ASSIGNMENT:
Give back the data below exactly, with every line kept the same.

◆ ◆ ◆ ◆ ◆

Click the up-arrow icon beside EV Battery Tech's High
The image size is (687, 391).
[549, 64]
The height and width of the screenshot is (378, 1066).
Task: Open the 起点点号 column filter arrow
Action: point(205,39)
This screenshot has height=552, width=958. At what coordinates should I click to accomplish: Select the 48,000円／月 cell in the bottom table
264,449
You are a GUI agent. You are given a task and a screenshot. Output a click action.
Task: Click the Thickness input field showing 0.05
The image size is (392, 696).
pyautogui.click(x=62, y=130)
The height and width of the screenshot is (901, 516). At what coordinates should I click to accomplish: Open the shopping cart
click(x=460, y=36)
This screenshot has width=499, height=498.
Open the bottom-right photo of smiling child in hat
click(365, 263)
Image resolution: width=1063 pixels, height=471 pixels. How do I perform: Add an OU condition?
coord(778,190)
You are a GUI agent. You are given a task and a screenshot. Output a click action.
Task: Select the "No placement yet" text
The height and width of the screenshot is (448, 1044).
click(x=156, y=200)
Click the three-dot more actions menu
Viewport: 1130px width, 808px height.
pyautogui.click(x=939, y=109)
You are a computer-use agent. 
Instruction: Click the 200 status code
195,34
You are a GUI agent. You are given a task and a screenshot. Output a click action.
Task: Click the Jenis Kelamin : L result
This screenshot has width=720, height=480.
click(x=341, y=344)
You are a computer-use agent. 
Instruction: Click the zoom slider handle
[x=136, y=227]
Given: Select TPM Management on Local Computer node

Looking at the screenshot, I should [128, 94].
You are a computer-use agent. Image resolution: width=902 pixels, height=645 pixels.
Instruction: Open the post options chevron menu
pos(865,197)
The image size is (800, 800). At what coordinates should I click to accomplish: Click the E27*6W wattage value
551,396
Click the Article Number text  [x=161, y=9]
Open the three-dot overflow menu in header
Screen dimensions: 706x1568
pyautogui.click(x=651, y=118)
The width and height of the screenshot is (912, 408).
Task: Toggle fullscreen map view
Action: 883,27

◆ ◆ ◆ ◆ ◆

SOLUTION BELOW:
Click the up-arrow icon beside EV Battery Tech's High
The image size is (687, 391).
[549, 64]
The height and width of the screenshot is (378, 1066).
Task: Open the 起点点号 column filter arrow
Action: point(205,39)
This screenshot has height=552, width=958. At what coordinates should I click to accomplish: Select the 48,000円／月 cell in the bottom table
264,449
You are a GUI agent. You are given a task and a screenshot. Output a click action.
Task: Click the Thickness input field showing 0.05
The image size is (392, 696).
pyautogui.click(x=62, y=130)
The height and width of the screenshot is (901, 516). At what coordinates should I click to accomplish: Open the shopping cart
click(x=460, y=36)
This screenshot has width=499, height=498.
Open the bottom-right photo of smiling child in hat
click(365, 263)
Image resolution: width=1063 pixels, height=471 pixels. How do I perform: Add an OU condition?
coord(778,190)
You are a GUI agent. You are given a task and a screenshot. Output a click action.
Task: Select the "No placement yet" text
The height and width of the screenshot is (448, 1044).
click(x=156, y=200)
Click the three-dot more actions menu
Viewport: 1130px width, 808px height.
pyautogui.click(x=939, y=109)
You are a computer-use agent. 
Instruction: Click the 200 status code
195,34
You are a GUI agent. You are given a task and a screenshot. Output a click action.
Task: Click the Jenis Kelamin : L result
This screenshot has width=720, height=480.
click(x=341, y=344)
You are a computer-use agent. 
Instruction: Click the zoom slider handle
[x=136, y=227]
Given: Select TPM Management on Local Computer node

Looking at the screenshot, I should [128, 94].
You are a computer-use agent. Image resolution: width=902 pixels, height=645 pixels.
Instruction: Open the post options chevron menu
pos(865,197)
The image size is (800, 800). At what coordinates should I click to accomplish: Click the E27*6W wattage value
551,396
Click the Article Number text  [x=161, y=9]
Open the three-dot overflow menu in header
Screen dimensions: 706x1568
pyautogui.click(x=651, y=118)
The width and height of the screenshot is (912, 408).
Task: Toggle fullscreen map view
Action: 883,27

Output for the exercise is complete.